--- INPUT RECORDS Enclosed Below ---

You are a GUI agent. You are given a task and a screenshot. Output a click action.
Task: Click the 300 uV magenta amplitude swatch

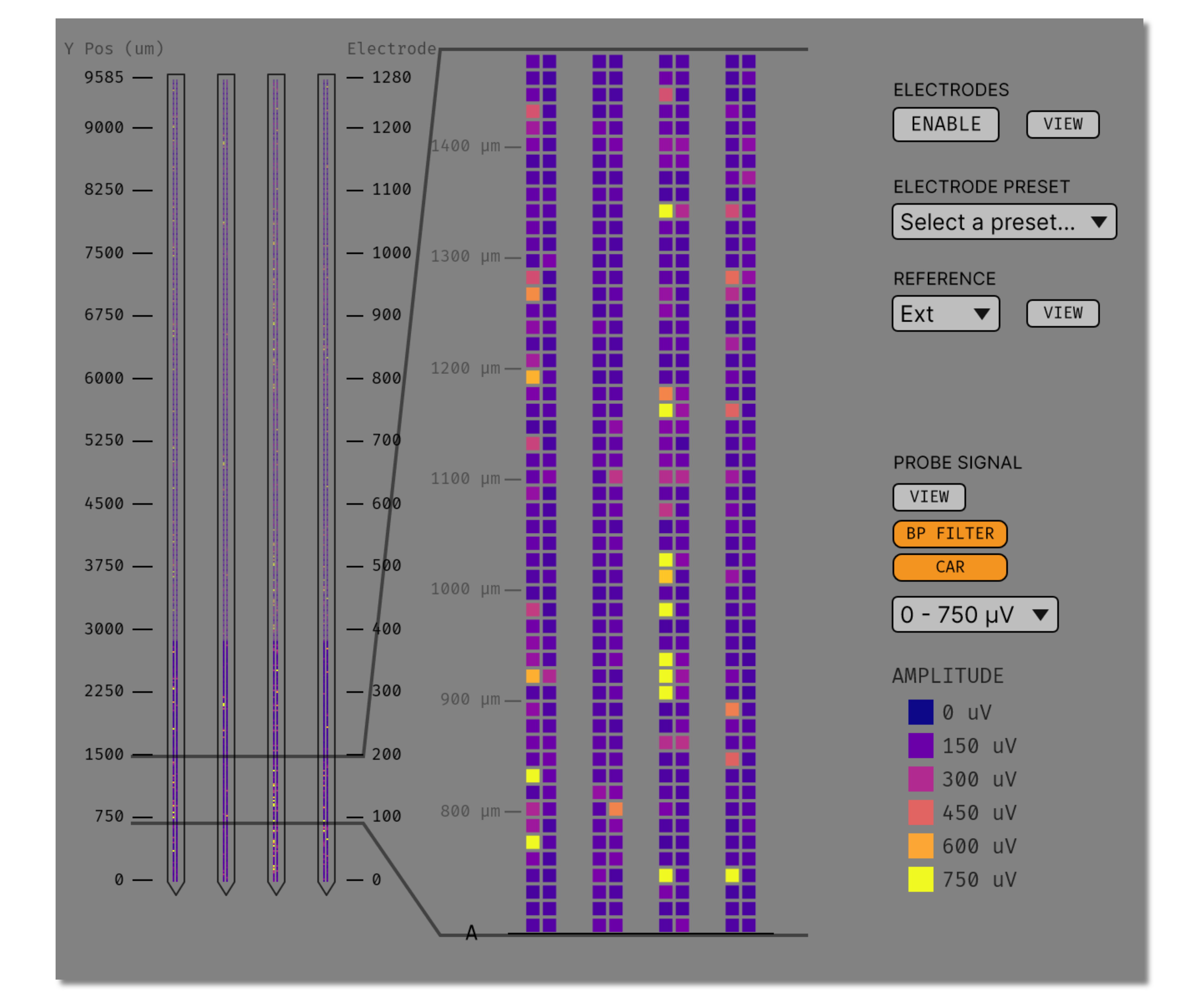[920, 779]
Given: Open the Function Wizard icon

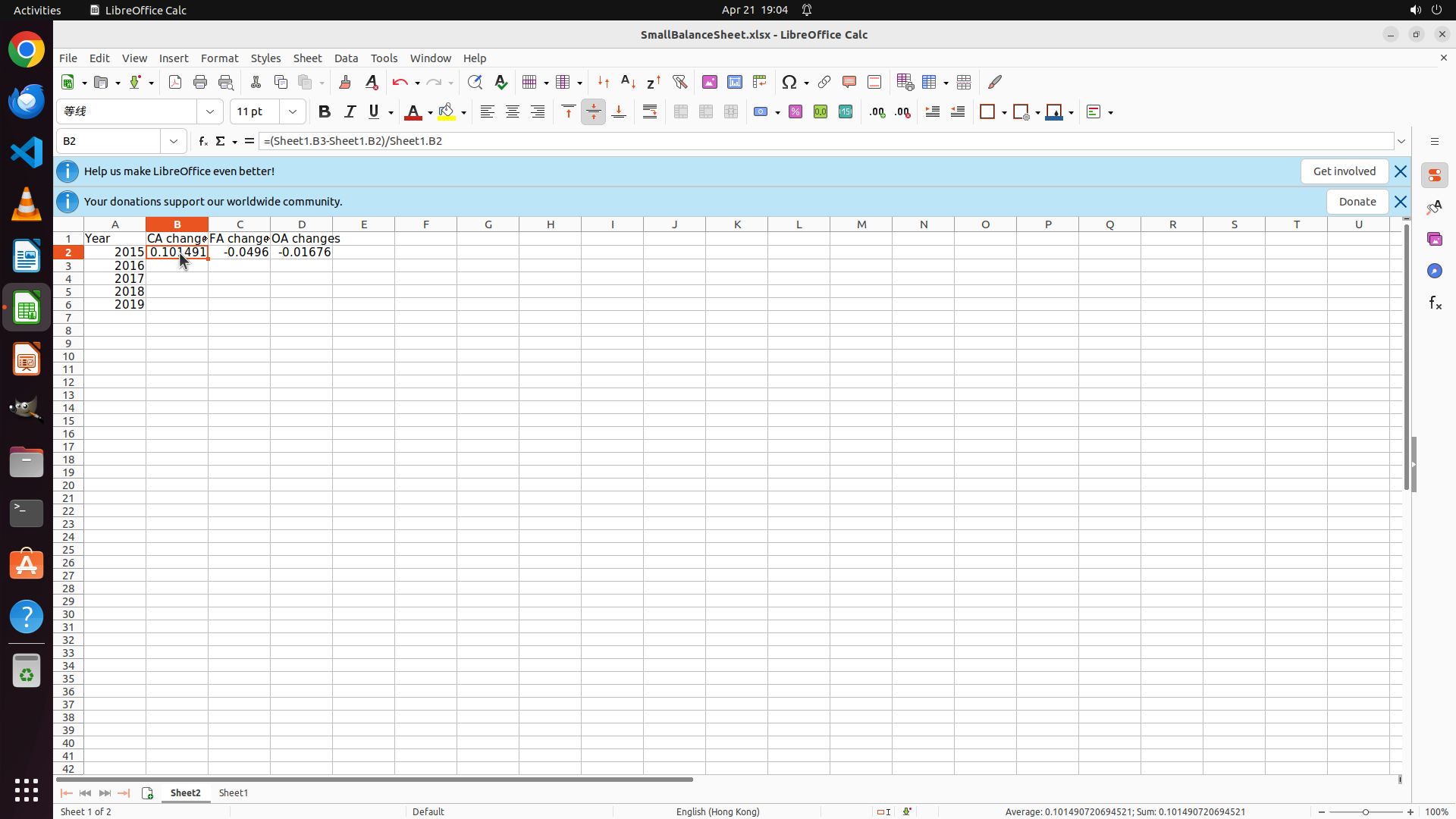Looking at the screenshot, I should [202, 141].
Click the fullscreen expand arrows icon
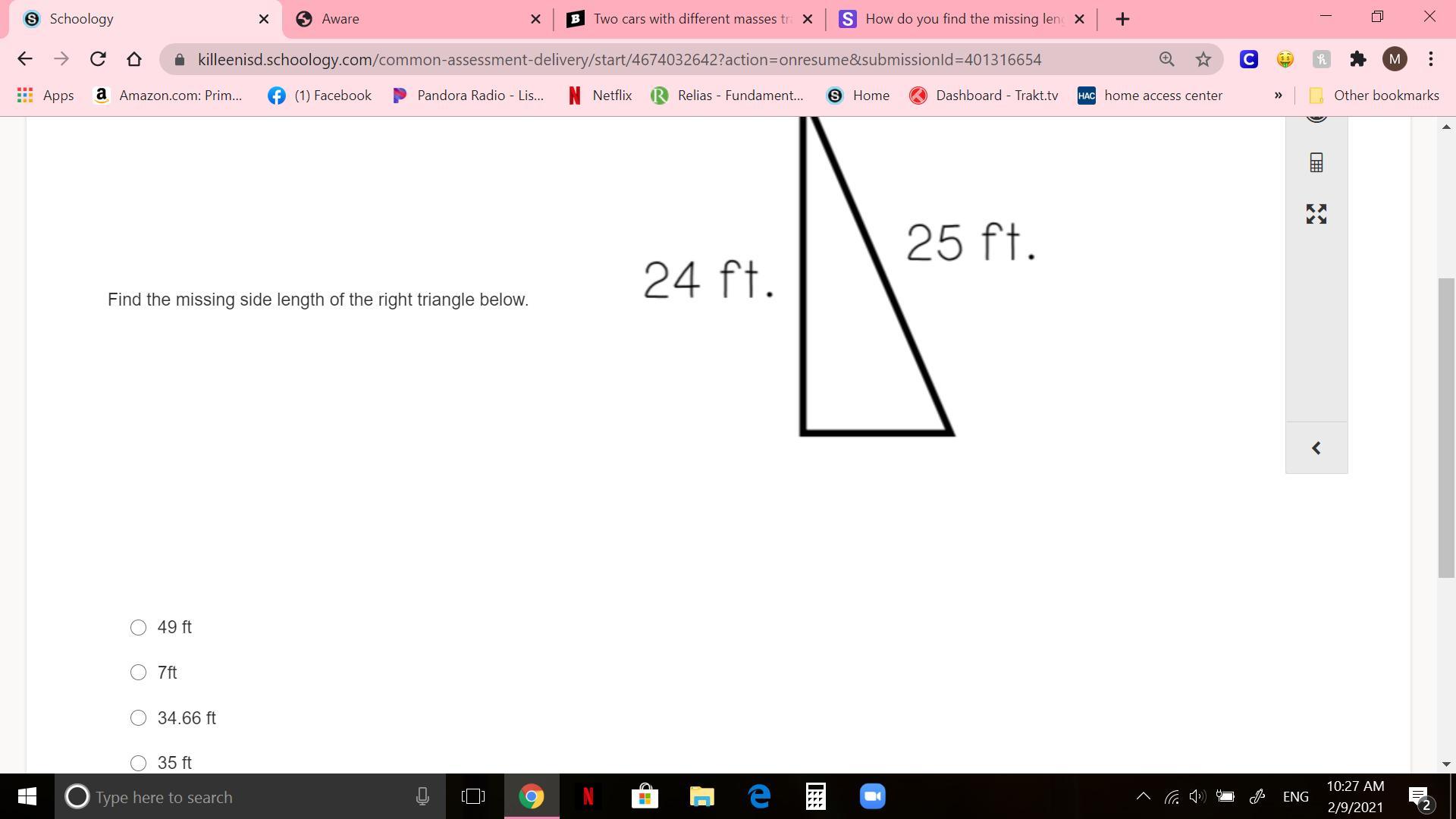 pos(1316,214)
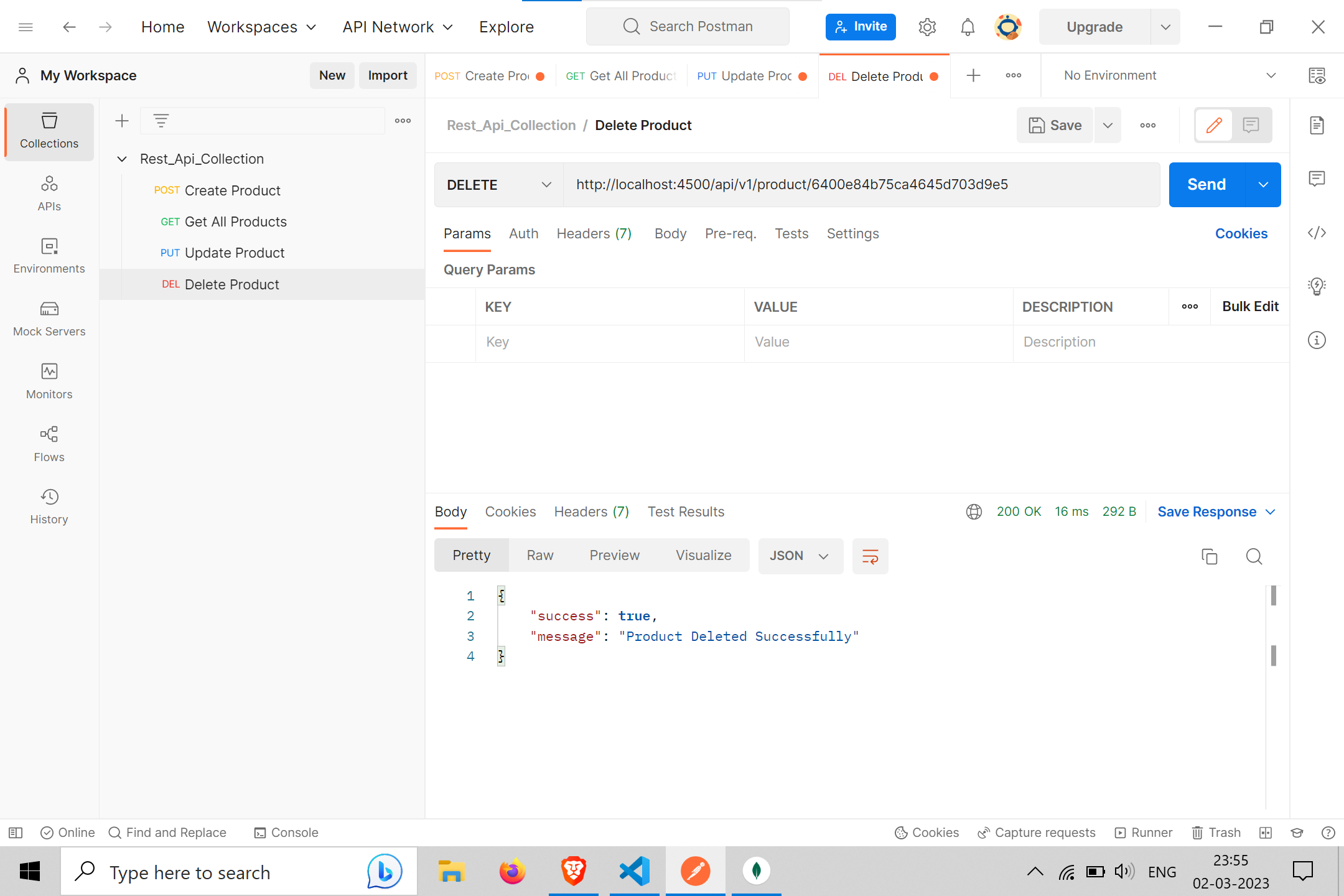Collapse the Rest_Api_Collection tree
The image size is (1344, 896).
click(122, 159)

--- End of Enclosed INPUT RECORDS ---

WHAT IS NEEDED.
Your task is to retype all the entries exactly and leave out any pictures.

WRITTEN REPLY.
You are a GUI agent. You are given a task and a screenshot. Output a click action.
Task: Click the 300 uV magenta amplitude swatch

[920, 779]
Given: Open the Function Wizard icon

Looking at the screenshot, I should [202, 141].
Click the fullscreen expand arrows icon
 pos(1316,214)
Collapse the Rest_Api_Collection tree
The image size is (1344, 896).
click(122, 159)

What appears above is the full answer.